Institute of Systems Biology, Shanghai University, Shanghai 200444, China.
Biomed Res Int. 2013;2013:414327. doi: 10.1155/2013/414327. Epub 2013 Apr 22.
With a large number of disordered proteins and their important functions discovered, it is highly desired to develop effective methods to computationally predict protein disordered regions. In this study, based on Random Forest (RF), Maximum Relevancy Minimum Redundancy (mRMR), and Incremental Feature Selection (IFS), we developed a new method to predict disordered regions in proteins. The mRMR criterion was used to rank the importance of all candidate features. Finally, top 128 features were selected from the ranked feature list to build the optimal model, including 92 Position Specific Scoring Matrix (PSSM) conservation score features and 36 secondary structure features. As a result, Matthews correlation coefficient (MCC) of 0.3895 was achieved on the training set by 10-fold cross-validation. On the basis of predicting results for each query sequence by using the method, we used the scanning and modification strategy to improve the performance.

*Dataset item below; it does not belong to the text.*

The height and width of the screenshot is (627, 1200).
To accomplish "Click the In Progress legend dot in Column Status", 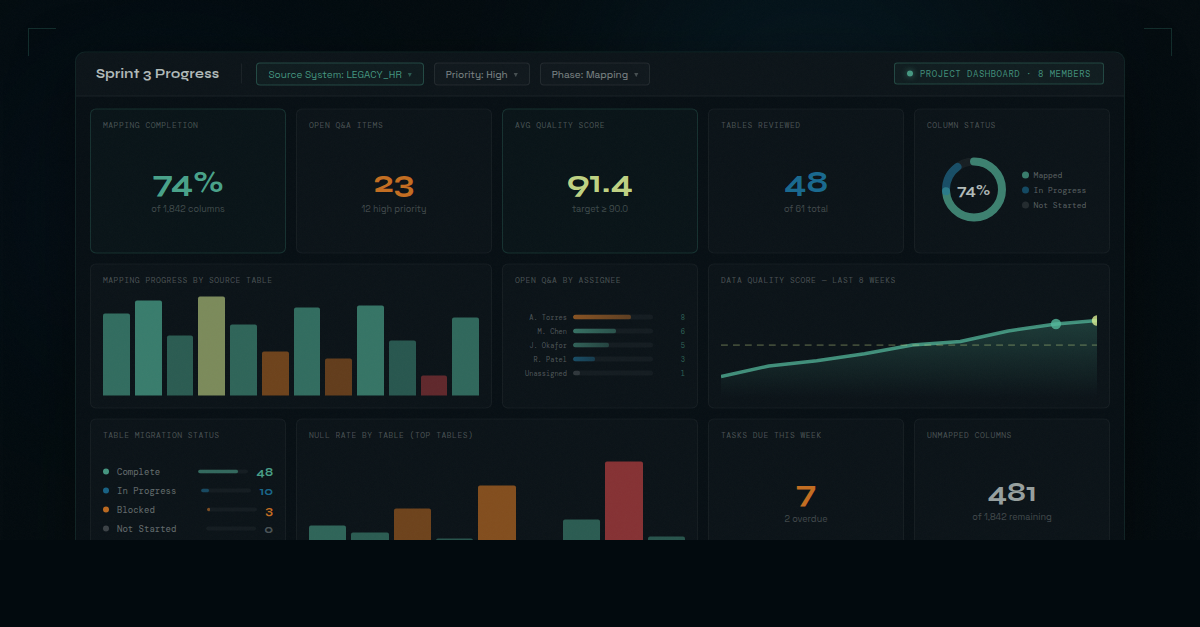I will (x=1025, y=190).
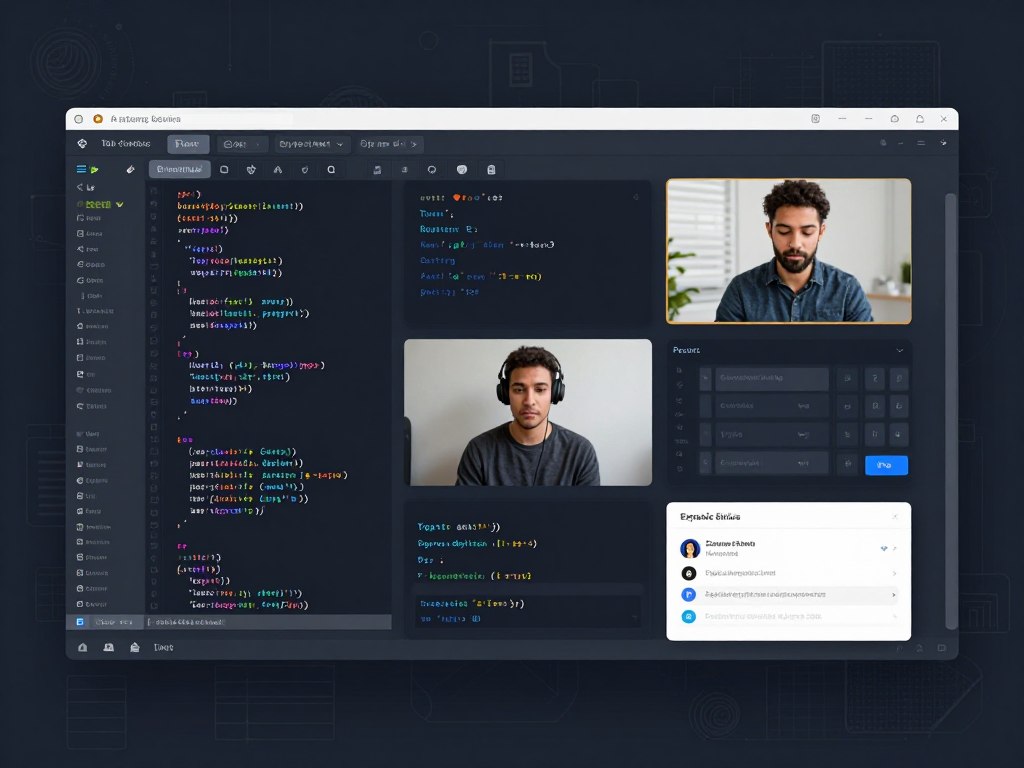The width and height of the screenshot is (1024, 768).
Task: Click the refresh circular-arrow icon in toolbar
Action: 432,170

The accuracy (ACC) and MCC were increased by 4% and almost 0.2%, respectively, compared with other three popular predictors: DISOPRED, DISOclust, and OnD-CRF. The selected features may shed some light on the understanding of the formation mechanism of disordered structures, providing guidelines for experimental validation.
随着大量无序蛋白质及其重要功能的发现,人们非常希望开发有效的方法来计算预测蛋白质无序区域。在这项研究中,我们基于随机森林 (RF)、最大相关性最小冗余度 (mRMR) 和增量特征选择 (IFS),开发了一种新的预测蛋白质无序区域的方法。使用 mRMR 准则对所有候选特征的重要性进行排序。最后,从排序的特征列表中选择前 128 个特征来构建最优模型,包括 92 个位置特异性评分矩阵 (PSSM) 保守评分特征和 36 个二级结构特征。结果,通过 10 倍交叉验证,在训练集上获得了 0.3895 的马修斯相关系数 (MCC)。基于对每个查询序列的预测结果,我们使用扫描和修改策略来提高性能。与其他三个流行的预测器(DISOPRED、DISOclust 和 OnD-CRF)相比,准确性 (ACC) 和 MCC 分别提高了 4%和近 0.2%。选择的特征可能有助于理解无序结构的形成机制,为实验验证提供指导。